Re: [PATCH v2 6/7] iommu/arm-smmu-v3: Add support for PCI ATS

Will Deacon <will.deacon@xxxxxxx> · Tue, 16 Apr 2019 11:00:42 +0100

On Mon, Apr 15, 2019 at 07:00:27PM +0100, Jean-Philippe Brucker wrote:
> On 15/04/2019 14:21, Will Deacon wrote:
> > On Tue, Apr 09, 2019 at 05:52:44PM +0100, Jean-Philippe Brucker wrote:
> >> PCIe devices can implement their own TLB, named Address Translation Cache
> >> (ATC). Enable Address Translation Service (ATS) for devices that support
> >> it and send them invalidation requests whenever we invalidate the IOTLBs.
> >>
> >> ATC invalidation is allowed to take up to 90 seconds, according to the
> >> PCIe spec, so it is possible to get a SMMU command queue timeout during
> >> normal operations. However we expect implementations to complete
> >> invalidation in reasonable time.
> >>
> >> We only enable ATS for "trusted" devices, and currently rely on the
> >> pci_dev->untrusted bit. For ATS we have to trust that:
> > 
> > AFAICT, devicetree has no way to describe a device as untrusted, so
> > everything will be trusted by default on those systems. Is that right?
> 
> Yes, although I'm adding a devicetree property for PCI in v5.2:
> https://lore.kernel.org/linux-pci/20190411211823.GU256045@xxxxxxxxxx/T/#m9f2c036748bab6e262233280b22c1e6fab4e1607

Perfect :)

> >> (a) The device doesn't issue "translated" memory requests for addresses
> >>     that weren't returned by the SMMU in a Translation Completion.

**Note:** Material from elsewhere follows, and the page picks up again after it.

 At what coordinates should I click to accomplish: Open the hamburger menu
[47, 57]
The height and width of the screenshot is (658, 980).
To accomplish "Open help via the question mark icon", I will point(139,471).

In
> >>     particular, if we give control of a device or device partition to a VM
> >>     or userspace, software cannot program the device to access arbitrary
> >>     "translated" addresses.
> > 
> > Any plans to look at split-stage ATS later on? I think that would allow
> > us to pass untrusted devices through to a VM behind S1 ATS.
> 
> I haven't tested it so far, we can look at that after adding support for
> nested translation

Sure, just curious. Thanks.

> 
> >> (b) The device follows permissions granted by the SMMU in a Translation
> >>     Completion. If the device requested read+write permission and only
> >>     got read, then it doesn't write.
> > 
> > Guessing we just ignore execute permissions, or do we need read implies
> > exec?
> 
> Without PASID, a function cannot ask for execute permission, only RO and
> RW. In this case execution by the endpoint is never permitted (because
> the Exe bit in an ATS completion is always zero).
> 
> With PASID, the endpoint must explicitly ask for execute permission (and
> interestingly, can't obtain it if the page is mapped exec-only, because
> in ATS exec implies read.)

Got it, thanks again.

> [...]
> >> +static bool disable_ats_check;
> >> +module_param_named(disable_ats_check, disable_ats_check, bool, S_IRUGO);
> >> +MODULE_PARM_DESC(disable_ats_check,
> >> +	"By default, the SMMU checks whether each incoming transaction marked as translated is allowed by the stream configuration. This option disables the check.");
> > 
> > Yikes, do we really want this option, or is it just a leftover from
> > debugging?
> 
> I wasn't sure what to do with it, I'll drop it in next version

Cheers.

> [...]
> >> @@ -876,6 +911,14 @@ static void arm_smmu_cmdq_skip_err(struct arm_smmu_device *smmu)
> >>  		dev_err(smmu->dev, "retrying command fetch\n");
> >>  	case CMDQ_ERR_CERROR_NONE_IDX:
> >>  		return;
> >> +	case CMDQ_ERR_CERROR_ATC_INV_IDX:
> >> +		/*
> >> +		 * ATC Invalidation Completion timeout. CONS is still pointing
> >> +		 * at the CMD_SYNC. Attempt to complete other pending commands
> >> +		 * by repeating the CMD_SYNC, though we might well end up back
> >> +		 * here since the ATC invalidation may still be pending.
> >> +		 */
> >> +		return;
> > 
> > This is pretty bad, as it means we're unable to unmap a page safely from a
> > misbehaving device. Ideally, we'd block further transactions from the
> > problematic endpoint, but I suppose we can't easily know which one it was,
> > or inject a fault back into the unmap() path.
> > 
> > Having said that, won't we get a CMD_SYNC timeout long before the ATC timeout?
> 
> Yes, CMD_SYNC timeout is 1s, ATC timeout is 90s...
> 
> > Perhaps we could propagate that out of arm_smmu_cmdq_issue_sync() and fail the
> > unmap?
> > 
> > Not sure, what do you think?
> 
> The callers of iommu_unmap() will free the page regardless of the return
> value, even though the device could still be accessing it. But I'll look
> at returning 0 if the CMD_SYNC times out, it's a good start for
> consolidating this. With dma-iommu.c it will trigger a WARN().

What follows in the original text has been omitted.